How To Replace Accented Characters With Regular Latin Characters

How To Replace Accented Characters With Regular latin Characters ?

We got a request from a client, to convert the accented characters of multiple Excel files to plain Latin.

Excel VBA is great and really handy but there is no method to perform such a task using VB code. On the other hand C# inherits all beautiful .Net libraries, and it’s so easy to solve the above problem. Why not bring the .Net world close to the “vintage” world of VBA?

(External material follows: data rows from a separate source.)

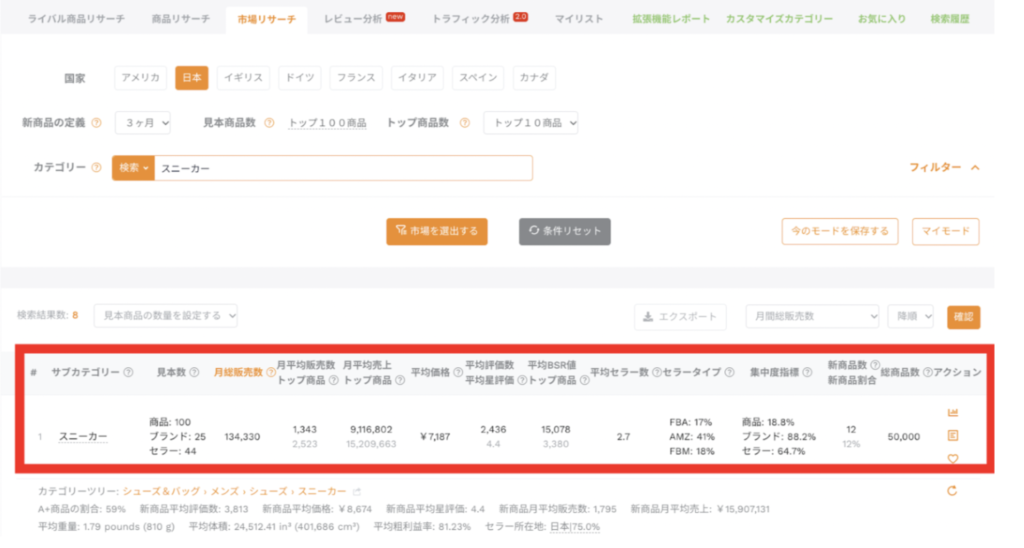This screenshot has width=1024, height=548.
Task: Open the 商品リサーチ tab
Action: [181, 19]
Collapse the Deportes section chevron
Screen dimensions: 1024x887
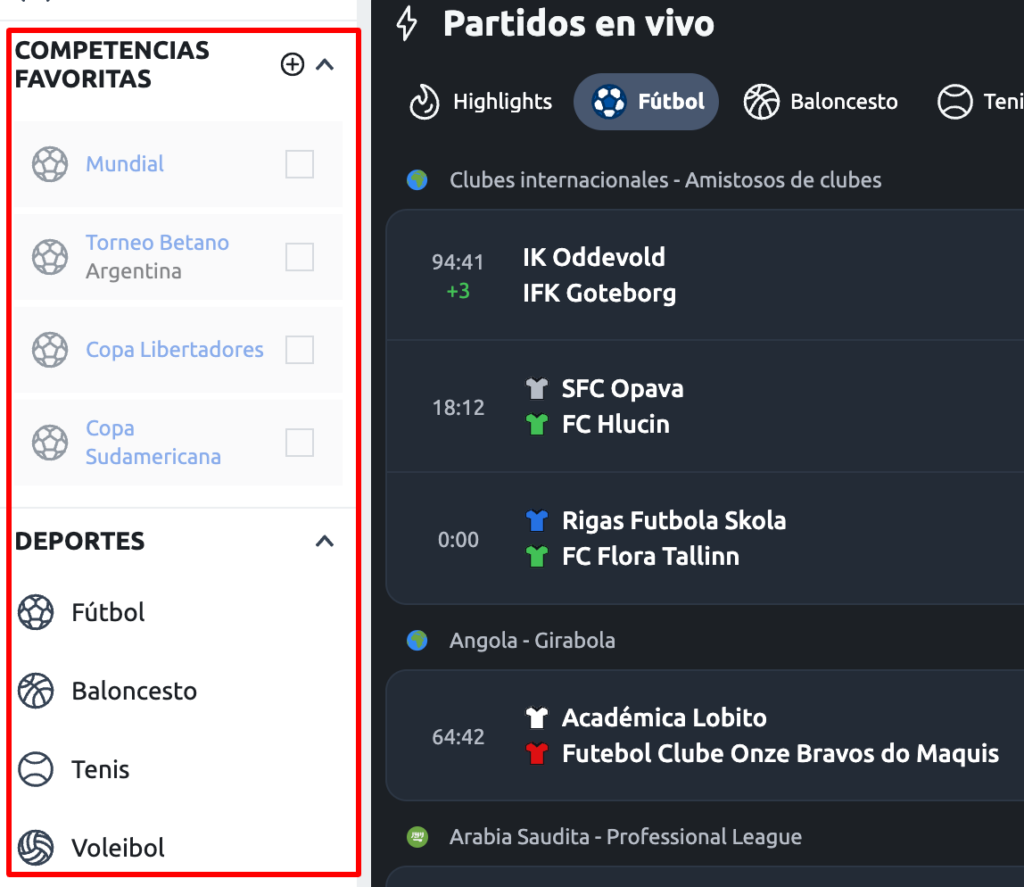pyautogui.click(x=323, y=541)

So here is what we did. We prepared a method in C# (added also other languages samples)  that fixes the problem and then made it public to the VBA IDE:

				
					C#
------------------------
string accentedStr = "Staré Město";
byte[] tempBytes;
tempBytes = Encoding.GetEncoding("ISO-8859-8").GetBytes(accentedStr);
string asciiStr = Encoding.UTF8.GetString(tempBytes);
  
   
            
PHP
------------------------
$accentedStr = "Staré Město";
$tempBytes = iconv("UTF-8", "ISO-8859-8", $accentedStr);
$asciiStr = iconv("ISO-8859-8", "UTF-8", $tempBytes);

echo $asciiStr;




Javascript#1
------------------------
const accentedStr = "Staré Město";

// Encoding the accented string to ISO-8859-8
const utf8Encoder = new TextEncoder();
const utf8Buffer = utf8Encoder.encode(accentedStr);
const latin1Decoder = new TextDecoder("ISO-8859-8", {fatal: true});
const latin1Str = latin1Decoder.decode(utf8Buffer);

// Decoding the ISO-8859-8 string back to UTF-8
const latin1Encoder = new TextEncoder("ISO-8859-8", {NONSTANDARD_allowLegacyEncoding: true});
const latin1Buffer = latin1Encoder.encode(latin1Str);
const utf8Decoder = new TextDecoder();
const asciiStr = utf8Decoder.decode(latin1Buffer);

console.log(asciiStr);



Javascript#2
------------------------
function removeAccents(str) {
		  return str.normalize('NFD').replace(/[\u0300-\u036f]/g, '');
		}


python
------------------------
accented_str = "Staré Město"
temp_bytes = accented_str.encode("ISO-8859-8", errors="replace")
ascii_str = temp_bytes.decode("ISO-8859-8")

print(ascii_str)



Powershell
------------------------
$accentedStr = "Staré Město"

$sourceEncoding = [System.Text.Encoding]::UTF8
$targetEncoding = [System.Text.Encoding]::GetEncoding("ISO-8859-8")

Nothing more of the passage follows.